One brief report by a traveler in Mexico described the Comanche terror visited upon the region each summer:
They are now overrunning the whole department of Durango and Chihuahua, and have cut off all communications, and defeated in two pitched battles the regular troops sent against them. Upward of ten thousand horses and mules have already been carried off, and scarcely has a hacienda or ranch on the frontier been unvisited, and the people have been killed or captured. The roads are impassable, all traffic is stopped, the ranchos barricaded, and the inhabitants afraid to venture out of their doors. The posts and express travel at night, avoiding the roads, and intelligence is brought in daily of massacres and harrowings.
A broad belt across the land, strewn with the whitened bones of slaughtered men and animals, marked the area of Comanche raids, a region that for many years was known as the "Desert of the Frontier."

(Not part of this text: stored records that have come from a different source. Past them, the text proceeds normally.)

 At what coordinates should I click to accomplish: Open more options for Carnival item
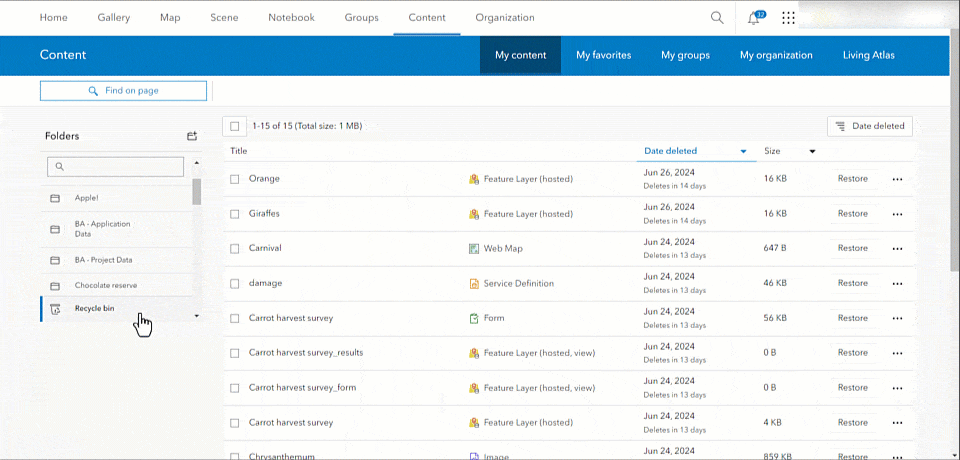[896, 248]
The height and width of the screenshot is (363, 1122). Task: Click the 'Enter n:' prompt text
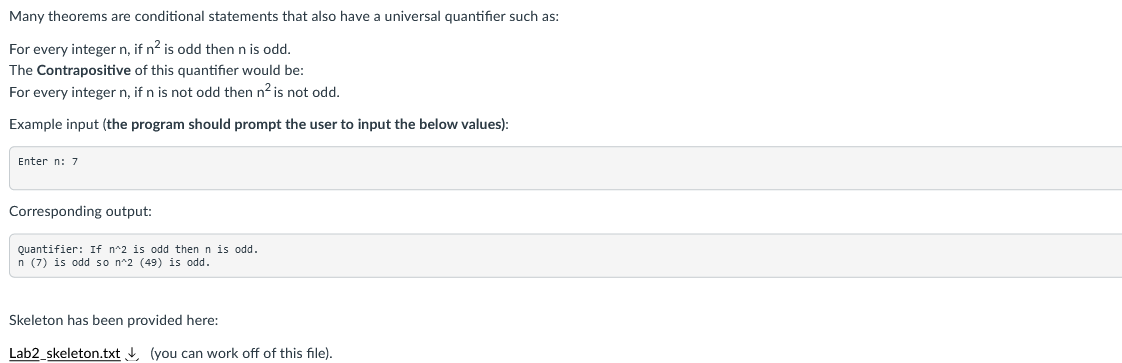[42, 162]
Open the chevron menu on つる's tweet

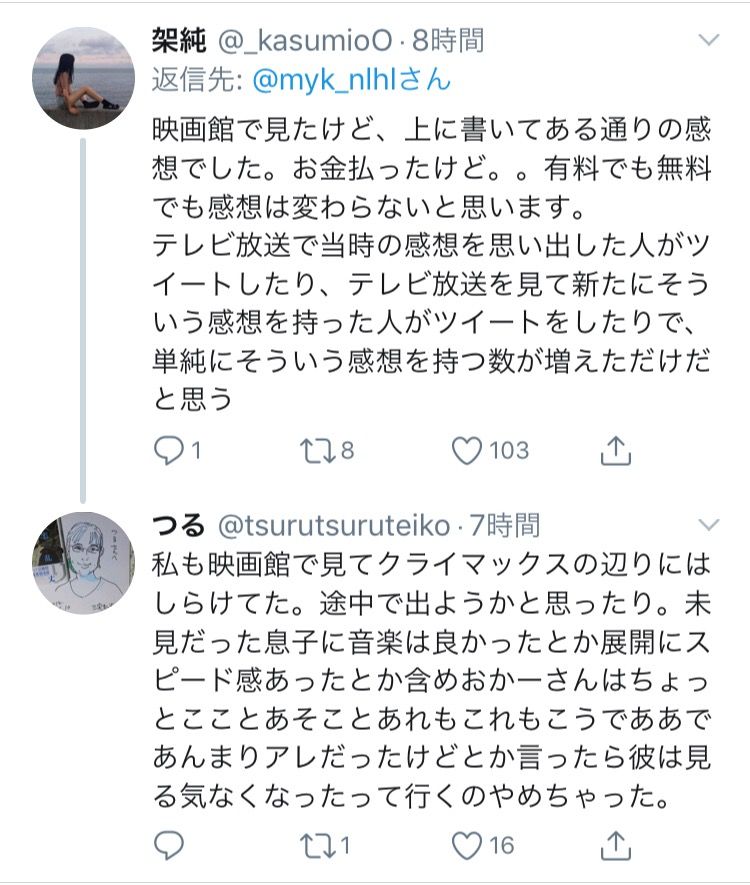708,525
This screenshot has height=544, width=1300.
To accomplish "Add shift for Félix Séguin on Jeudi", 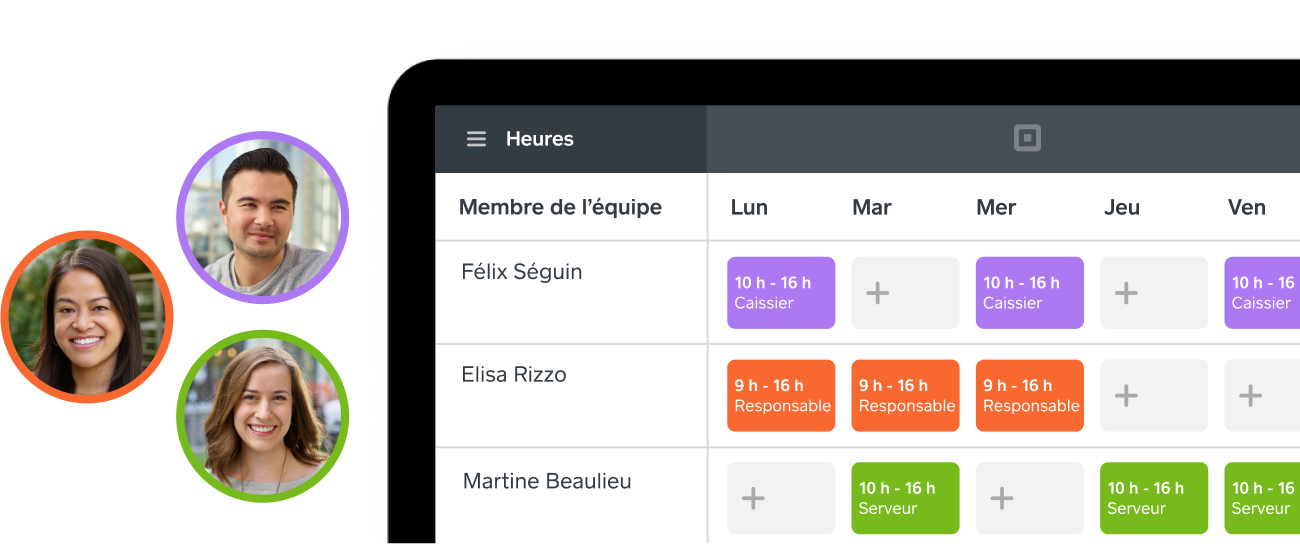I will pyautogui.click(x=1154, y=293).
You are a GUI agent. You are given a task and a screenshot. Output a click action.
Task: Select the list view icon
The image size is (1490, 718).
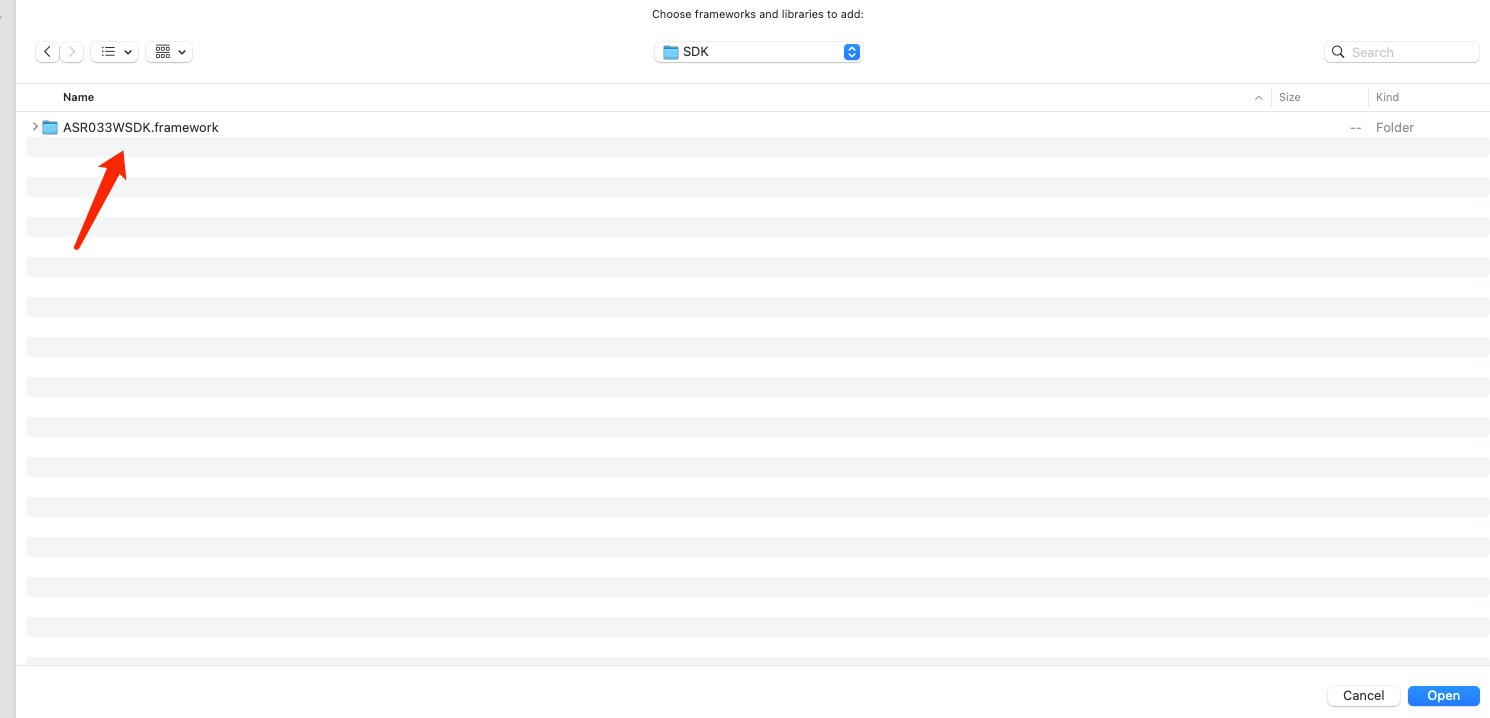point(108,52)
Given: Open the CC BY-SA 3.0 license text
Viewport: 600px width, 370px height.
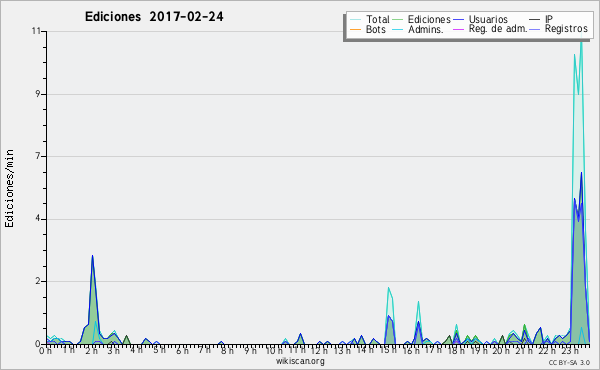Looking at the screenshot, I should coord(569,362).
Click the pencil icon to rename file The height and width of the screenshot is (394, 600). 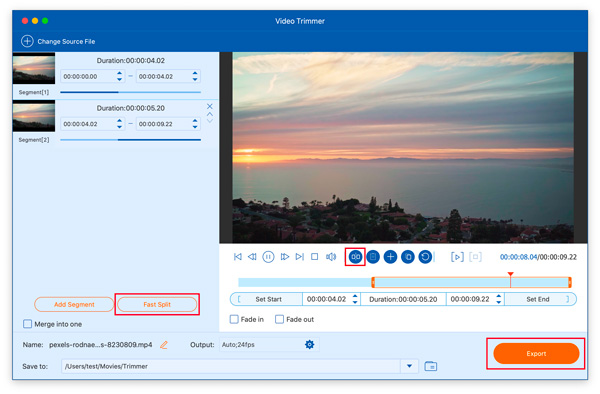pos(164,345)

When the United States Army finally set up posts to block the main trails to Mexico, the Comanches turned more and more to raiding the Texas frontier, gathering horses for their trading operations and taking a few captives to be turned over to northern army posts for $100 each. The problem of the Comanche raids was finally solved by wiping out the buffalo herds in the 1870's and penning all the warriors on a reservation.
18. The Diminishing Herds
About 1600 the buffalo herds reached their widest distribution. They spread over all the pasture lands and through some of the open woodland from the Great Basin to the Virginia tidewater. Then the first colonists settled in Virginia and began ridding the land of buffalo, either driving them out or killing them off. This operation was necessary in farming areas to protect the fields and the cattle. By 1800 all the land east of the Mississippi had been cleared as the farming frontier advanced, but to the west the herds shrank rapidly too, for no apparent reason, retreating toward the center of the Great Plains from the entire perimeter of the former range.
In half a century, 181060, the grazing land occupied by the herds decreased by about one-half and the total number of buffalo decreased by about three-fourths, yet the yearly kill by hunters during this period was but a small fraction of the annual calf crop. Where did these millions of buffalo go? How much of the grasslands was left vacant because of smaller herds, and how much was abandoned because of increased pressure from hunters? It is worthy of note that as the buffalo crowded more and more into the central plains there was no mention by contemporary observers of any shortage of forage from the more intensive grazing.
One place where the retreat of the herds can be followed rather accurately from contemporary accounts is the broad strip of pasture land extending northward from Great Salt Lake through Bear Valley, the upper Snake Valley, and the upper Missouri Basin. The buffalo had come to this country in rather recent times, probably no earlier than 1600. The herds had been crowded up the Yellowstone Valley across Bozeman Pass and into the Missouri headwaters. Once this region was well stocked, the animals moved south across the continental divide through easy passes into the upper Snake country. Even slight pressure from the north against the herds would be sufficient to account for this movement.